The records below are to be transcribed in full, exactly as given.

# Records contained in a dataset
※ ※ ※

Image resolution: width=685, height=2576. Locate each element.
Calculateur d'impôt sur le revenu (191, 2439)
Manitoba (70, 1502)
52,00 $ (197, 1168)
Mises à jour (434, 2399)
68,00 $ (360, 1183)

※ ※ ※

# RESPONSE TO THIS TASK
Image resolution: width=685, height=2576. Locate each element.
Calculateur d'impôt sur le revenu (191, 2439)
Manitoba (70, 1502)
52,00 $ (197, 1168)
Mises à jour (434, 2399)
68,00 $ (360, 1183)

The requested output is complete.